— TEKS KUTIPAN —
^^^^^^^^^^^^^^^^
Asmaul Husna Sudah Berbahasa Arab Sejak di Al-Lauh Al-Mahfuzh | Brilly Elrasheed | 082140888638
Dalam elaborasi studi ‘aqidah kaum Asy’ariyyah, Kalamullah pada asalnya sebelum ditulis dalam Al-Lauh Al-Mahfuzh adalah tanpa suara, tanpa huruf, tanpa bahasa, tanpa nada. Simpulan ini menjadi semakin terlihat kebenarannya tatkala ditinjau dari sudut pandang Asmaul Husna. Allah ada sementara segala sesuatu baru ada setelah diadakan oleh Allah. Bahasa Arab yang ‘dipinjam’ Allah sebagai sumber kosa kata Al-Qur`an baru ada setelah Nabi Ismail bersama sang ibu mbaurekso atau bubak alas karena menemukan mata air zamzam. Lalu suku Jurhum dan lainya meminta izin berdomisili di sekitaran Ka’bah. Dari perjumpaan lintas budaya itulah secara evolutif lahir bahasa Arab yang ‘dipinjam’ Allah untuk membahasakan firman-Nya.
Proliferasi bahasa Arab ini memantik pertanyaan sejak kapan Al-Qur`an sudah bahasa Arab seperti yang kita baca hari ini: sejak Allah memerintahkan malaikat mencatat di Al-Lauh Al-Mahfuzh atau sejak dilafazhkan oleh Rasulullah yang kemudian dicatat oleh para shahabat? Aksiomatika sederhana lebih nyaman bila di Al-Lauh Al-Mahfuzh Al-Qur`an sudah berbahasa Arab. Al-Qur`an sudah ditulis di Al-Lauh Al-Mahfuzh ratusan tahun sebelum penciptaan manusia sebagaimana ditulisnya seluruh taqdir makhluq.
Taqdir dan segala perubahan taqdir juga merupakan taqdir itu sendiri. Proses pembentukan bahasa Arab termasuk pula ke dalam taqdir. Alur logika taqdir meniscayakan Asmaul Husna yang merupakan predikat-predikat Allah sudah berbahasa Arab sejak di Al-Lauh Al-Mahfuzh. Asmaul Husna yang kita ketahui sekarang yakni berbahasa Arab adalah dengan nisbat kepada kita yakni agar kita memahami Asmaul Husna karena Allah menyatakan dalam Al-Qur`an bahwa bahasa Arab adalah bahasa yang memudahkan untuk dipahami. Jadi adanya Asmaul Husna menggunakan entry-entry bahasa Arab bukan dalil bahwa Allah berkalam sejak azaliyy hanya dengan bahasa Arab yang notabene hadits (baru) bukan qadim. Jika kalamullah ketika belum dicatat di Al-Lauh Al-Mahfuzh sudah berbahasa Arab sejak azaliyy maka berarti bahasa Arab bersifat qadim juga dan ini mustahil.
^^^^^^^^^^^^^^^^
— DATA YANG TERSEDIA —
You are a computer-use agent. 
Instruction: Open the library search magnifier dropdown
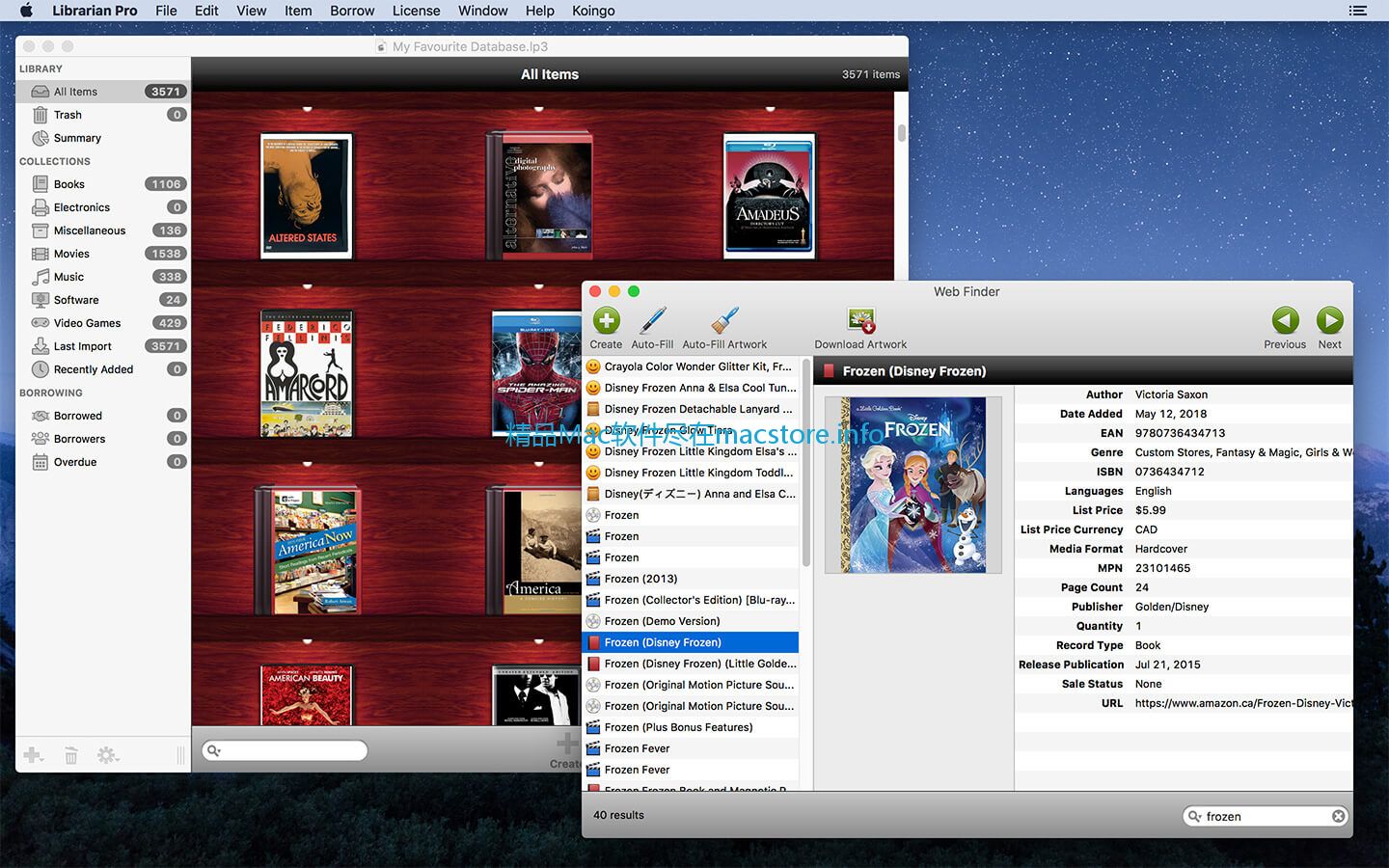[214, 750]
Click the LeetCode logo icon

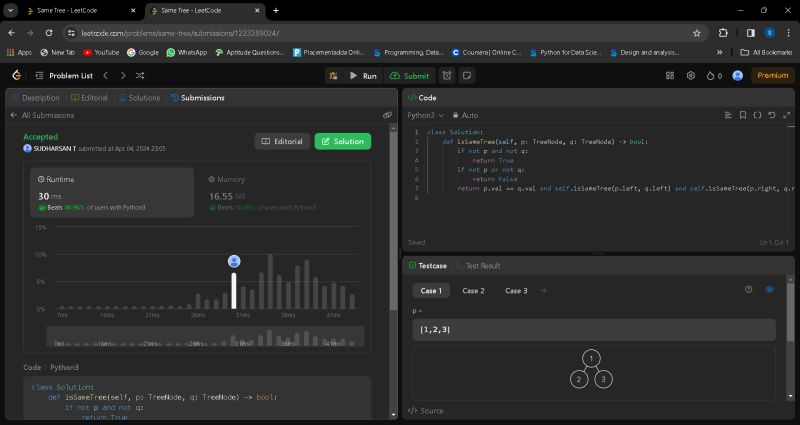tap(16, 75)
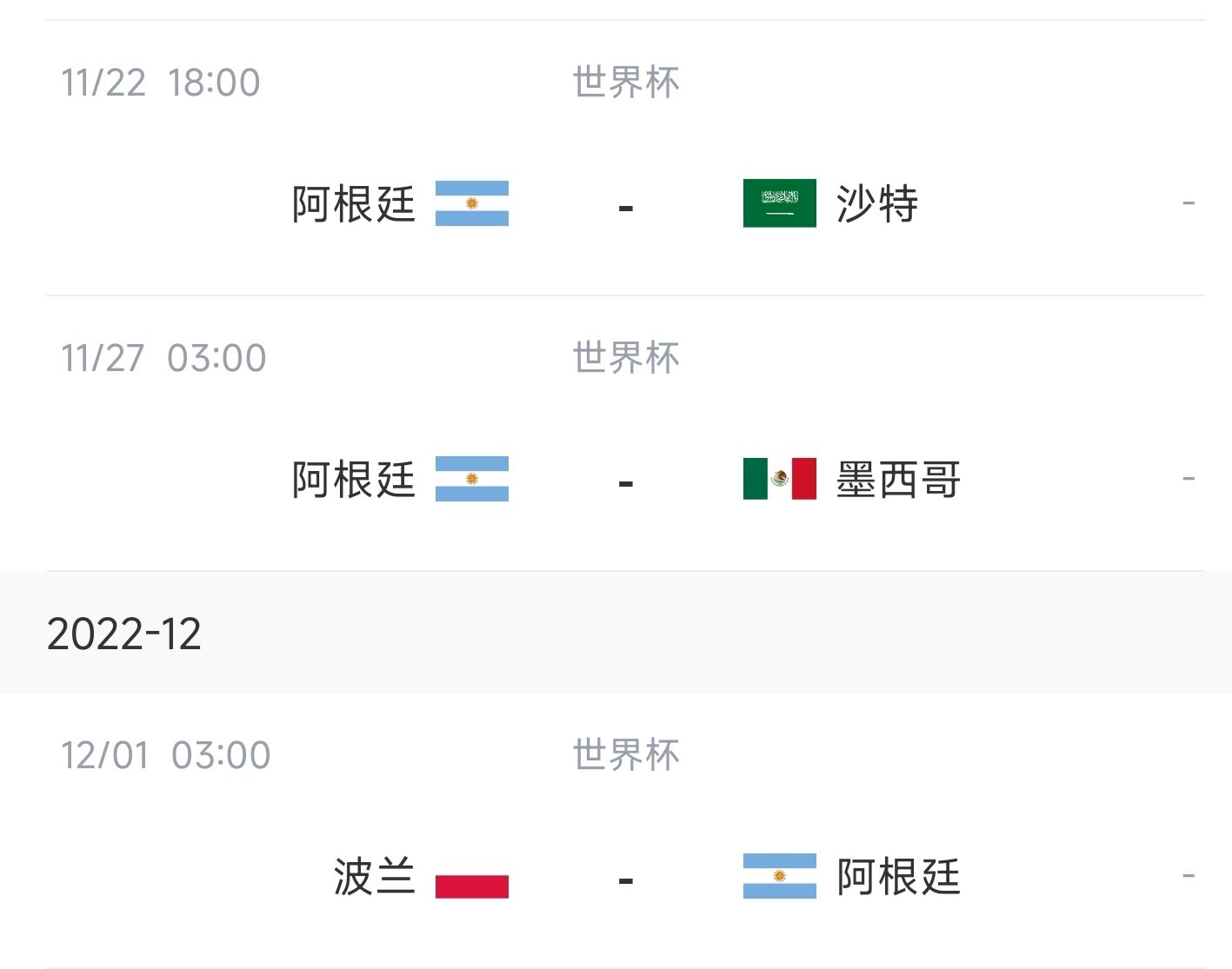Click the 11/27 03:00 match time
Screen dimensions: 1232x969
(163, 359)
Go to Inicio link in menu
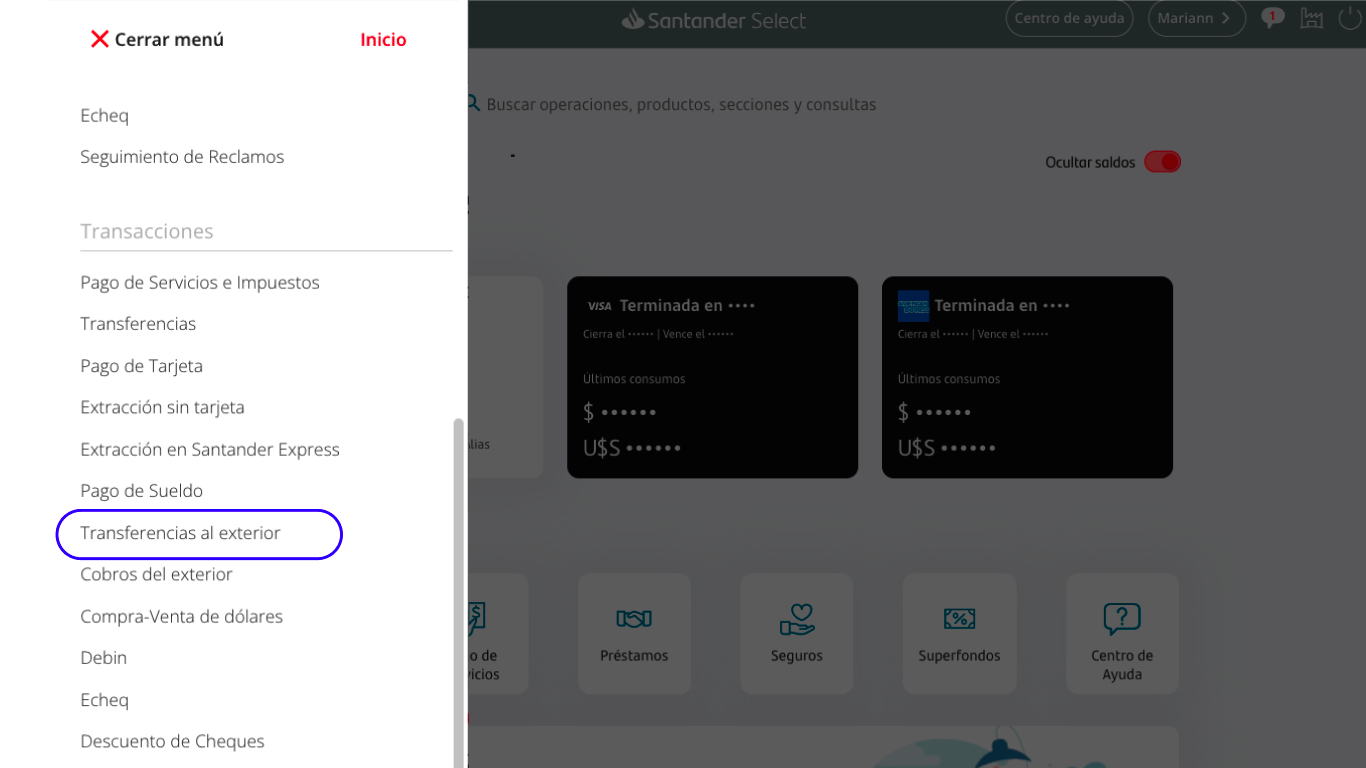 click(x=383, y=40)
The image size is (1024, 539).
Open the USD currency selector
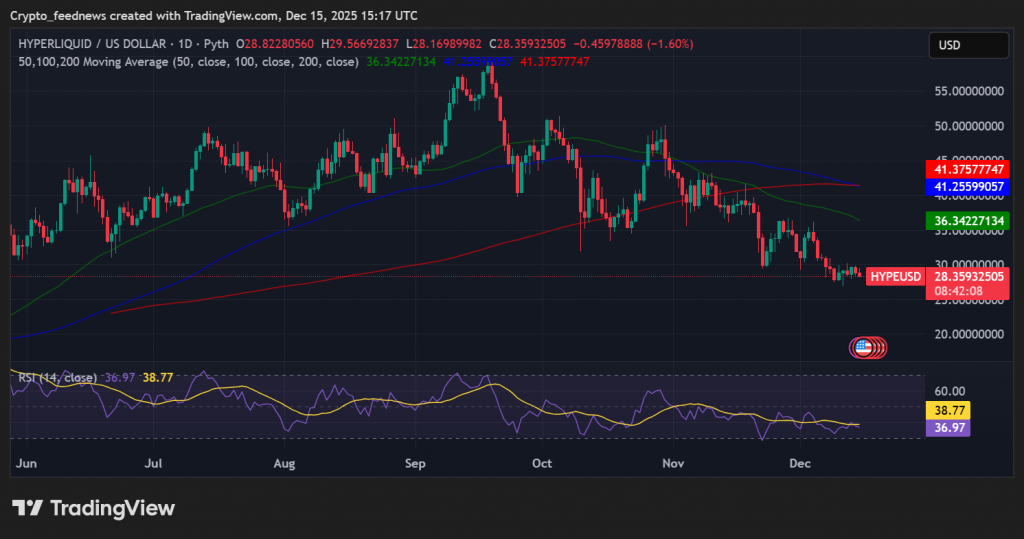(969, 46)
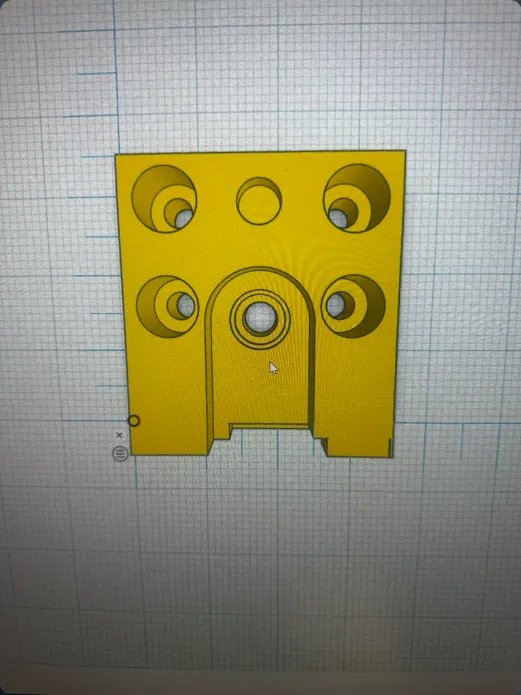This screenshot has width=521, height=695.
Task: Pick the middle-left counterbored hole
Action: click(167, 306)
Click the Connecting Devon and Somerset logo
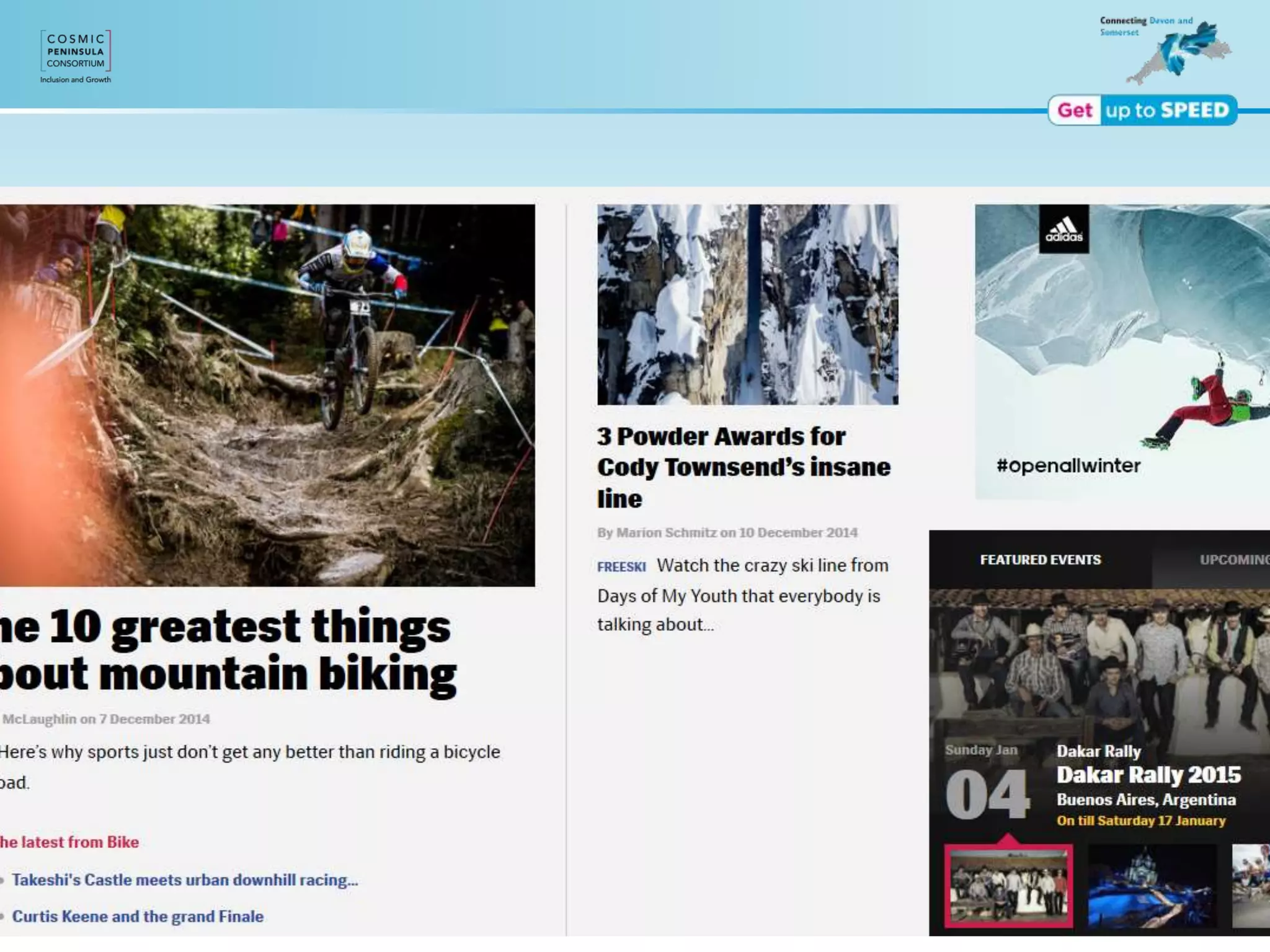Image resolution: width=1270 pixels, height=952 pixels. (x=1166, y=52)
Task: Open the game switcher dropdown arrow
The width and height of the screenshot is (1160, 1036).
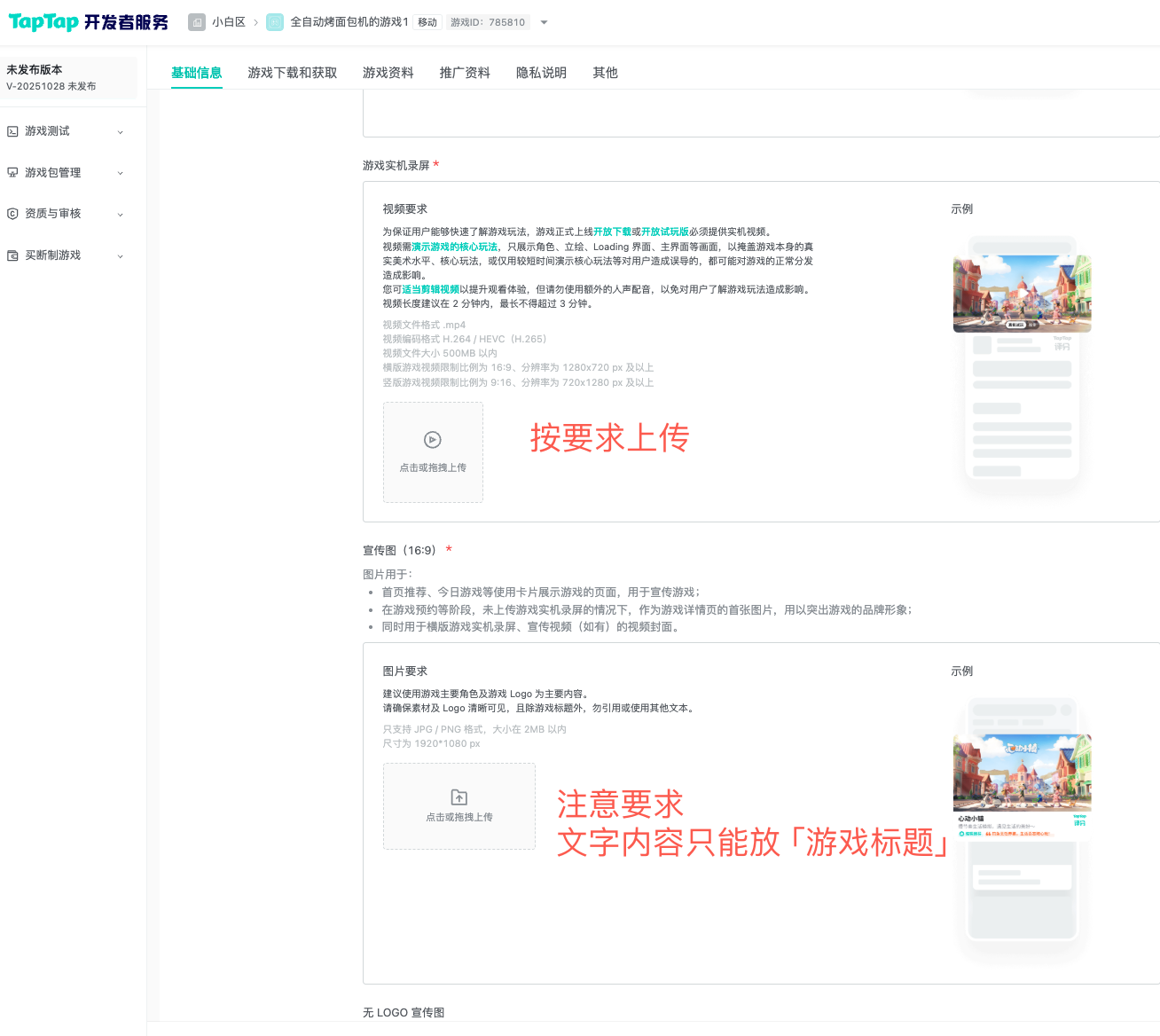Action: (544, 22)
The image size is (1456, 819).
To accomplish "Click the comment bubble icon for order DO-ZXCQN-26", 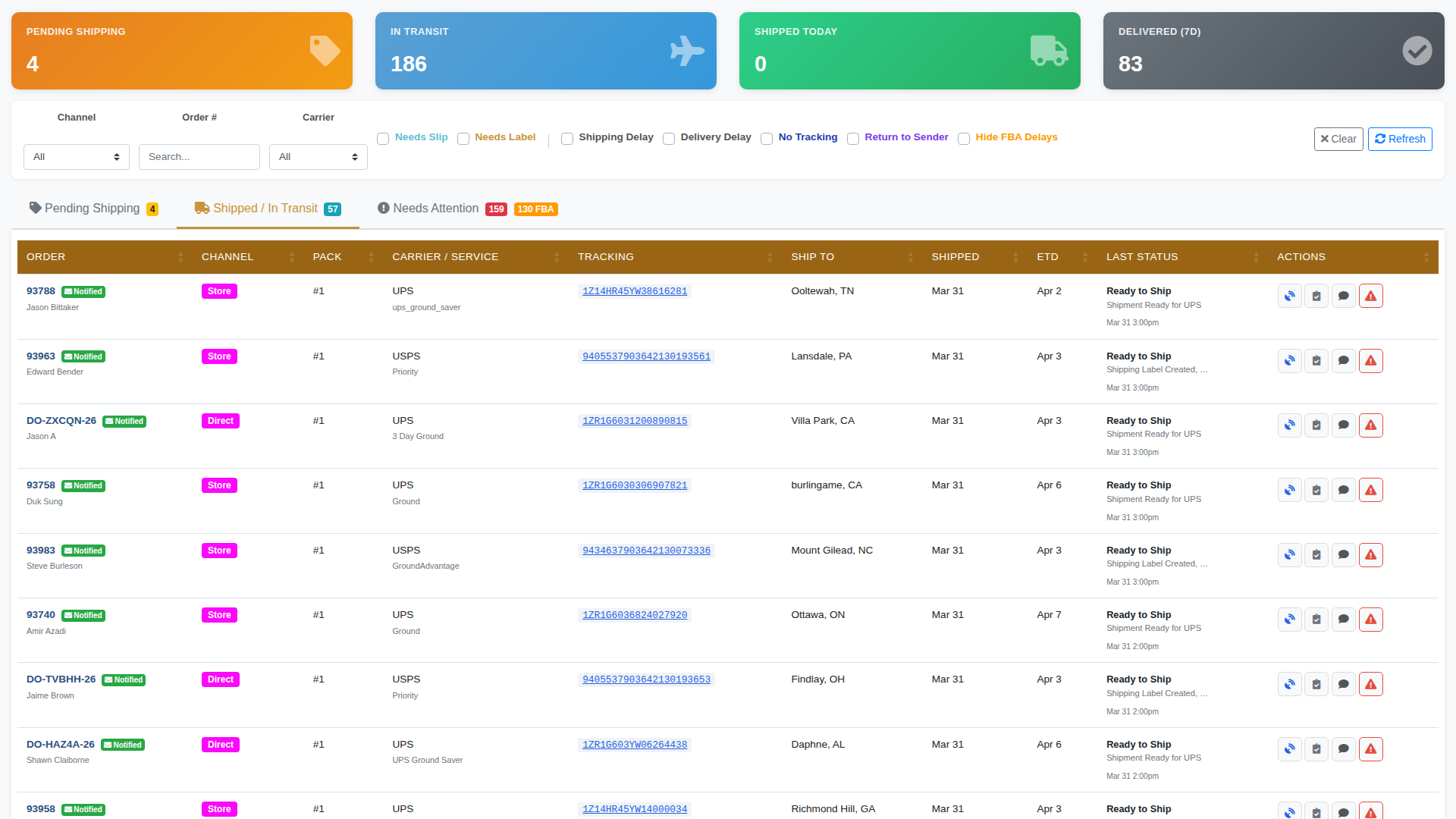I will point(1343,425).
^^^^^^^^^^^^^^^^
— TUGAS YANG DIBERIKAN 1 —
Jawab pertanyaan berikut berdasarkan teks tentang Asmaul Husna:
(a) Siapa yang bersama Nabi Ismail ketika menemukan mata air zamzam?
(b) Suku apa yang disebut meminta izin berdomisili di sekitaran Ka'bah?
(c) Kapan Al-Qur`an sudah ditulis di Al-Lauh Al-Mahfuzh?
— TUGAS YANG DIBERIKAN 2 —
Tolong tuliskan ulang baris-baris data mulai dari baris yang memuat "The image size is (1024, 539)." sampai baris yang memuat "Action: click(167, 306)", termasuk kedua baris itu. Tukar "USD" dengan "EUR", biarkan semua bagian lain tetap sama, dan jangan sertakan gambarnya.
Teks dan data di atas merupakan bahan yang terpisah satu sama lain.

— JAWABAN LENGKAP 1 —
(a) Sang ibu.
(b) Suku Jurhum dan lainnya.
(c) Ratusan tahun sebelum penciptaan manusia.

— JAWABAN LENGKAP 2 —
The image size is (1024, 539).
Open the EUR currency selector
(969, 46)
This screenshot has width=521, height=695.
Task: Pick the middle-left counterbored hole
Action: click(167, 306)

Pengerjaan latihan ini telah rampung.